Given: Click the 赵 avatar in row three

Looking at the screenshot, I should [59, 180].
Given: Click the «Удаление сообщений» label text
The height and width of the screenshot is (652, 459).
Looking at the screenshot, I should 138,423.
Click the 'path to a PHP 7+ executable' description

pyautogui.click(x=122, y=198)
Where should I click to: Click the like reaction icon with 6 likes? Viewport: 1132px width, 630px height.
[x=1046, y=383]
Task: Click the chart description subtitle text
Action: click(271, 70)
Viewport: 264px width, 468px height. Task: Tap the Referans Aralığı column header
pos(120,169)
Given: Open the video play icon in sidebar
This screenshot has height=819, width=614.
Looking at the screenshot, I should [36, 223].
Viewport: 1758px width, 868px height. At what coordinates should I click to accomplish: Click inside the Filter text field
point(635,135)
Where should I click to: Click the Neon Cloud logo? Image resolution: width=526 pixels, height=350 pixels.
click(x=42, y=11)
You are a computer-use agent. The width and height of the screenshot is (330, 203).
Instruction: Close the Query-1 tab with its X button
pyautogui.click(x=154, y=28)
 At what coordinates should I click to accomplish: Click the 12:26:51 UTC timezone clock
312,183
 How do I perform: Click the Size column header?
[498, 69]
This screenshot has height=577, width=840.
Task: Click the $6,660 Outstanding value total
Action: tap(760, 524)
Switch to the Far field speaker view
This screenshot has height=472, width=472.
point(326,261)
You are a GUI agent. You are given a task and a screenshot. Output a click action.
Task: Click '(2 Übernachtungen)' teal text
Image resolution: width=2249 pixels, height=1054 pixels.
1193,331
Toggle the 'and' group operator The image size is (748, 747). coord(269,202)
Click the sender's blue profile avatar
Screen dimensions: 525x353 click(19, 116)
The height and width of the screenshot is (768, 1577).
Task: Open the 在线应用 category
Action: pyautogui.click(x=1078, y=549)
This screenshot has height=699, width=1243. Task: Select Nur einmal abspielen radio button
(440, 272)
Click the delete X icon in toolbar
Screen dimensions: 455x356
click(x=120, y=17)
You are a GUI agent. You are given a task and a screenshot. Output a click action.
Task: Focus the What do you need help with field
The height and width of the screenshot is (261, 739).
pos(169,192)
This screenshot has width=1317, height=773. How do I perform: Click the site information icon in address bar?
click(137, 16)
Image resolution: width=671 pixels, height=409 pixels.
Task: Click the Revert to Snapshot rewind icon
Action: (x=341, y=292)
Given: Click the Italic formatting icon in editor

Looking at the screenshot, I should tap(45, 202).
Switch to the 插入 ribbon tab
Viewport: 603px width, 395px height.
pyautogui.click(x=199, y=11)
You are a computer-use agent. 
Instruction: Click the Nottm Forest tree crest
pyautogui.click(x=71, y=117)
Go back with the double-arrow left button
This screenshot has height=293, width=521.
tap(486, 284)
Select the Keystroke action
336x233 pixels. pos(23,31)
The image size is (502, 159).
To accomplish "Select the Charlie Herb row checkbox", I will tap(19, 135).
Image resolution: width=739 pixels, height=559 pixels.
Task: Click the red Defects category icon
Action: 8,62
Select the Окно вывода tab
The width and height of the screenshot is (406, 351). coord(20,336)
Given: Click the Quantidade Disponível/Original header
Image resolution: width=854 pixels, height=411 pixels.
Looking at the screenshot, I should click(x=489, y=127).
════════════════
**Task prompt:**
Gather all lines from the listing above in which "agent" occurs.

**Solution for this problem:**
You are a computer-use agent. The width and height of the screenshot is (330, 203).
You are a GUI agent. You are given a task and a screenshot. Output a click action.
You are a GUI agent. You are given a task and a screenshot. Output a click action.
You are a computer-use agent. 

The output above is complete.